UCI suspends Zorzoli from anti-doping work

Leinders considers himself innocent despite lifetime ban

The UCI has taken the dramatic step of suspending Dr. Mario Zorzoli from his position as the Scientific Advisor and UCI doctor after allegations were made surrounding his conduct.

The allegations stem from the anti-doping investigation into Dr Geert Leinders who was handed a lifetime ban by USADA and two other recognised anti-doping organisations for his role in systematic doping at the Rabobank team.

Former rider Michael Rasmussen testified that Zorzoli met with Leinders and said that "Rabobank was a team that had ‘butter on its head’…meaning that all the problems, doping related problems would slide off,” USADA wrote in the full decision.

It goes onto say that Leinders refers to Rasmussen as "the most protected rider in the race". Rasmussen also claimed that Leinders advised him to use the steroid DHEA (didehydroepiandrosterone) as a result of a recommendation from Zorzoli.

In a statement posted on the website, the UCI said it "welcomes the decision of the panel of the American Arbitration Association North American Court of Arbitration for Sport (AAA) to impose a life-ban on Dr. Geert Leinders, of Belgium, for his doping violations committed while he was the Chief Team Doctor for the Rabobank professional cycling team.”

“The UCI is aware that the reasoned decision includes allegations made against UCI Doctor and Scientific Advisor Dr. Mario Zorzoli. The UCI is now waiting to receive the full file to look closely into these allegations, and whilst this investigation is taking place, Dr Zorzoli will not be involved in any matters relating to anti-doping. No further comment will be made at this stage.”

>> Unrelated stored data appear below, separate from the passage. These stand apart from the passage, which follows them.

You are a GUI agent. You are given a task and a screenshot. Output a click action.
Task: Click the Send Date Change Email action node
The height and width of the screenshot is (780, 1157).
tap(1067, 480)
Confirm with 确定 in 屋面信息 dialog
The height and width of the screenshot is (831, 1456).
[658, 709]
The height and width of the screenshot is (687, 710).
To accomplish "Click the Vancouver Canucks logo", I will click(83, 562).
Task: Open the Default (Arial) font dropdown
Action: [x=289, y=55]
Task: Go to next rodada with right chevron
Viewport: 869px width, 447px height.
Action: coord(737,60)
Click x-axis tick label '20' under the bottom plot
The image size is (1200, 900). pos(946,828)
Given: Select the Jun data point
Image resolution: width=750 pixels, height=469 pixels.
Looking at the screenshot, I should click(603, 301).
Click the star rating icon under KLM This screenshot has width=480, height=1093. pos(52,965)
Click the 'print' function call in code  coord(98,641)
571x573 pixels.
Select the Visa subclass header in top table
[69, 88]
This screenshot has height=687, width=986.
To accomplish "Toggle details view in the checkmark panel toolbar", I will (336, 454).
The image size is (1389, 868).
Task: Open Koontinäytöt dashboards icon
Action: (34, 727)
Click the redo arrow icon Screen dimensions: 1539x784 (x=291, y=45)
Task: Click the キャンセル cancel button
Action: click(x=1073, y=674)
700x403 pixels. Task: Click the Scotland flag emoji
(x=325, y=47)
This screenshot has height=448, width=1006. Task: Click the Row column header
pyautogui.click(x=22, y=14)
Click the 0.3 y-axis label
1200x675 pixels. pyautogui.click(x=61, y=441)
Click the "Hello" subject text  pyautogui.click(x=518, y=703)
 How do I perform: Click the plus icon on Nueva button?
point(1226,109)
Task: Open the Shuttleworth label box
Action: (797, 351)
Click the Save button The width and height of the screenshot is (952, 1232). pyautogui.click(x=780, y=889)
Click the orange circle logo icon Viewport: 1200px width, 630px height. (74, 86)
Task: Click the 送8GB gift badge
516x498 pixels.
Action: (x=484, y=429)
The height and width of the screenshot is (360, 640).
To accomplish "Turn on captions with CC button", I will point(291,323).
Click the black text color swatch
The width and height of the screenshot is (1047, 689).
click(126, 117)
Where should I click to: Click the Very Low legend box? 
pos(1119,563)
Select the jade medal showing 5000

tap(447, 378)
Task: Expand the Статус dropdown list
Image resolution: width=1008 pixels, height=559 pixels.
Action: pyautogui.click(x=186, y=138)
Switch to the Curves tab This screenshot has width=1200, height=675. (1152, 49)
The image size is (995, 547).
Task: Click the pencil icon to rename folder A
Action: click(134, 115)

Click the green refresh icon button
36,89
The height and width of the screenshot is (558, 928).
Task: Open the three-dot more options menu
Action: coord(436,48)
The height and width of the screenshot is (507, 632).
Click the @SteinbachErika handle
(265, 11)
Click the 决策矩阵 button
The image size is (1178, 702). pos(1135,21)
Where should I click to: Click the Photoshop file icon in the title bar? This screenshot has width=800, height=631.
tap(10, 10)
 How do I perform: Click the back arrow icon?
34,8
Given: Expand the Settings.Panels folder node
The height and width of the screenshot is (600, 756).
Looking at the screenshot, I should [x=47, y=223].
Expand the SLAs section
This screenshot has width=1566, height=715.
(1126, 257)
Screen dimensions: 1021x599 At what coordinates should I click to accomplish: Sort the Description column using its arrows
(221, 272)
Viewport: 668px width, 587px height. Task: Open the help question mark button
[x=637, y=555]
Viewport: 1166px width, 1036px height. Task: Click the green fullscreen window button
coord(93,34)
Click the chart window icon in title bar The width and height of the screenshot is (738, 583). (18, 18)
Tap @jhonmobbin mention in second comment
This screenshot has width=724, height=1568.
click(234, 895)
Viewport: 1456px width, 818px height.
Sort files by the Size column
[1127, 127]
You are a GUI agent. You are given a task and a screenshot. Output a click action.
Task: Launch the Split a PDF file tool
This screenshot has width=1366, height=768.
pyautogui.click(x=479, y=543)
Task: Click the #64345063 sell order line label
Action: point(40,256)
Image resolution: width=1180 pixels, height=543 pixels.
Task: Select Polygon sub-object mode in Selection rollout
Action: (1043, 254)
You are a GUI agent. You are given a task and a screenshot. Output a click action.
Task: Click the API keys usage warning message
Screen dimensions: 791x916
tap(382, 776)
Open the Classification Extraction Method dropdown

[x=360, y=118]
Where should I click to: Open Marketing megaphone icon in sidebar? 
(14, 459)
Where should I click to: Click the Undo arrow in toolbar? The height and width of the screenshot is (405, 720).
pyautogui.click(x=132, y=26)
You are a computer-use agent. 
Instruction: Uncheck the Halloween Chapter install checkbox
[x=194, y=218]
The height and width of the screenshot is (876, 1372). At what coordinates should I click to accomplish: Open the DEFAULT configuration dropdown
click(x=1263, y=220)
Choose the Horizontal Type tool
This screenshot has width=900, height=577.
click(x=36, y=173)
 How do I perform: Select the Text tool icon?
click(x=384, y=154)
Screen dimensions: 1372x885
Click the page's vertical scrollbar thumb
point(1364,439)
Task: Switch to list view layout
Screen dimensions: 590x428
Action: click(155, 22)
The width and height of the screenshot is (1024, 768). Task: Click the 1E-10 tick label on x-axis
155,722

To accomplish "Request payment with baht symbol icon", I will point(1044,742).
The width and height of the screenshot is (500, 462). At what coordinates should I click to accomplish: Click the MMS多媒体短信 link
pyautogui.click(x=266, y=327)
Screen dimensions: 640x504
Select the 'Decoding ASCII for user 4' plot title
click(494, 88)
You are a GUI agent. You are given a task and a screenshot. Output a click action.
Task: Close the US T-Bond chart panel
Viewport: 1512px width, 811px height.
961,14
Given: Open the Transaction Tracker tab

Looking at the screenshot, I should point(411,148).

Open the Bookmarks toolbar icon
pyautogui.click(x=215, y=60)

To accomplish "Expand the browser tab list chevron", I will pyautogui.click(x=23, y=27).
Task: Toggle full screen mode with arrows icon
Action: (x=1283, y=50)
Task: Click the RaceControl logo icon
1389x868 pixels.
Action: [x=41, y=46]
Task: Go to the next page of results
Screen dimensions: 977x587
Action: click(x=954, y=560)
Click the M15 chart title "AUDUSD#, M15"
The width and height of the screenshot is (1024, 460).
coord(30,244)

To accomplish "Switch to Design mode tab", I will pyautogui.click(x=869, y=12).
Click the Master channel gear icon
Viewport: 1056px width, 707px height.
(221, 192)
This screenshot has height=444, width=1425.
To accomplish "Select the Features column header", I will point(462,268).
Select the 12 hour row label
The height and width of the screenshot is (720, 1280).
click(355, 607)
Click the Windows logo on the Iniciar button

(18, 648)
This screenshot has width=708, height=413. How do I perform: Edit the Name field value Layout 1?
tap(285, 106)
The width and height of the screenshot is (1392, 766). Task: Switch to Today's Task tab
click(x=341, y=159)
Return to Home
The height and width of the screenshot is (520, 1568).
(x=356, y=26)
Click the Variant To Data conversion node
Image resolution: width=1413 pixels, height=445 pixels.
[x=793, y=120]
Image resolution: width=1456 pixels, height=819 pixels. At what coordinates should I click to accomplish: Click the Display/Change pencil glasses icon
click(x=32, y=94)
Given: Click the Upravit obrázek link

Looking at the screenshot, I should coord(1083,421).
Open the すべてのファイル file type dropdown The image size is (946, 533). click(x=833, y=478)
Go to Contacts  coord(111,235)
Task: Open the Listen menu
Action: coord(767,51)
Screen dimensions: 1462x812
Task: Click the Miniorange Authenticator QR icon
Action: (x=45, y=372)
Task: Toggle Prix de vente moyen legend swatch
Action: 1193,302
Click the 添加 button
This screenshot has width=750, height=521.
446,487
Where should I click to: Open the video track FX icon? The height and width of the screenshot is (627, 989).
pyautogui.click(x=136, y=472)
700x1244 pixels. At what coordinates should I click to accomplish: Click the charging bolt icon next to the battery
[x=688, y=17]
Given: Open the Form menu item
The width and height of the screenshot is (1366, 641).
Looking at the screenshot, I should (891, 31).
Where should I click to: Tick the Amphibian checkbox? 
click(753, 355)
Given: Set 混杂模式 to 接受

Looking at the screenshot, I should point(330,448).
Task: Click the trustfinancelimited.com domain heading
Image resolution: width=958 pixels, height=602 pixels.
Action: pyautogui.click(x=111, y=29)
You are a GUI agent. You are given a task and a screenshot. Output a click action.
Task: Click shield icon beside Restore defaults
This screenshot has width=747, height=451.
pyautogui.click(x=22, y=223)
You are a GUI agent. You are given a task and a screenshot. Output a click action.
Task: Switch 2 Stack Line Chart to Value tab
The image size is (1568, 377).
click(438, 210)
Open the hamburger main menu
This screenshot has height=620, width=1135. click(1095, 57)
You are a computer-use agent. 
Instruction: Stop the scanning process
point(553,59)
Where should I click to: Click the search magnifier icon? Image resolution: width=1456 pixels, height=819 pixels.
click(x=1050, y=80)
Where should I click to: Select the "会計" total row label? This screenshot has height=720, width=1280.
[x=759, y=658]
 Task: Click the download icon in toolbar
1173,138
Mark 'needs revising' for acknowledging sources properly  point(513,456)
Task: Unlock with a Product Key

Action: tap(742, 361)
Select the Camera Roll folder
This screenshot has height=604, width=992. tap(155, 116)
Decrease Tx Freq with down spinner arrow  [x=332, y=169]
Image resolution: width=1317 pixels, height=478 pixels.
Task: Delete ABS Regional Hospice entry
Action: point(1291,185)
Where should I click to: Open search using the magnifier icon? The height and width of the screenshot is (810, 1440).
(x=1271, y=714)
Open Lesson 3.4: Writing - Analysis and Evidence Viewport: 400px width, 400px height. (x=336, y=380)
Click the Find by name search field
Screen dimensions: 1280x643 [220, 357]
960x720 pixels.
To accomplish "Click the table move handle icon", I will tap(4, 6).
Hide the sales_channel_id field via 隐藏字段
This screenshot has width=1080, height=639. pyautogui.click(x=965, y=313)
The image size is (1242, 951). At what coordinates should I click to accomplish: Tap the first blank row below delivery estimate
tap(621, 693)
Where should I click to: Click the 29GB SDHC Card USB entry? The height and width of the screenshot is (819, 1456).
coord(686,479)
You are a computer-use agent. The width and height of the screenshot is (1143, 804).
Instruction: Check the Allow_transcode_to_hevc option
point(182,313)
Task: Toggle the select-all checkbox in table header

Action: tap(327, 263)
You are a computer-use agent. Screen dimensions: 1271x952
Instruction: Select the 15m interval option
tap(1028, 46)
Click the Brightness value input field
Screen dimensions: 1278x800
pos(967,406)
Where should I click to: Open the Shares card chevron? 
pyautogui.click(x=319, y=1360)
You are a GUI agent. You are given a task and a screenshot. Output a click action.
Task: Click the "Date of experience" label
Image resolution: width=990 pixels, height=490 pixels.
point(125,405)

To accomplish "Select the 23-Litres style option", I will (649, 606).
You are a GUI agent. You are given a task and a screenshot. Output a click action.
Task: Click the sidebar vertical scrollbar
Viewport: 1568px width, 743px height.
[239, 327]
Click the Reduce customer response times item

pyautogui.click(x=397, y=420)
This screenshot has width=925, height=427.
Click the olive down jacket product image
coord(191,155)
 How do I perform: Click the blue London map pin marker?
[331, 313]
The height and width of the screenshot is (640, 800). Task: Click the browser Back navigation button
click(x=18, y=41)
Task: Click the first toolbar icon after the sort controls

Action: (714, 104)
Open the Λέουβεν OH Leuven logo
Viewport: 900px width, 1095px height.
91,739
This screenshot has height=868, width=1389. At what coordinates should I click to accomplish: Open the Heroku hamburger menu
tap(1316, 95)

Zorzoli was briefly suspended by the UCI in 2006 for his role in the Armstrong-L'Equipe affair. He was suspended when it was discovered that he had supplied copies of Lance Armstrong's medical records to L'Equipe journalist Damien Ressiot.

Zorzoli made headlines again in June of last year when it was confirmed that he had fast-tracked a TUE for Tour de France contender Chris Froome (Team Sky) at the Tour of Romandie. Brian Cookson, president of the UCI later called the episode ‘routine’.

Leinders considers himself innocent

Leinders reacted to the news today, telling NOS.nl, "As a physician, I consider myself as innocent in this matter."

After working part-time with Team Sky before being dismissed as a result of the past doping allegations, Leinders put his involvement in sport behind him. "I have already decided three years ago to never act as team doctor in cycling," he said.

Leinders attorney Kristof de Saedeleer said that he would have to consult with his client before filing any appeals.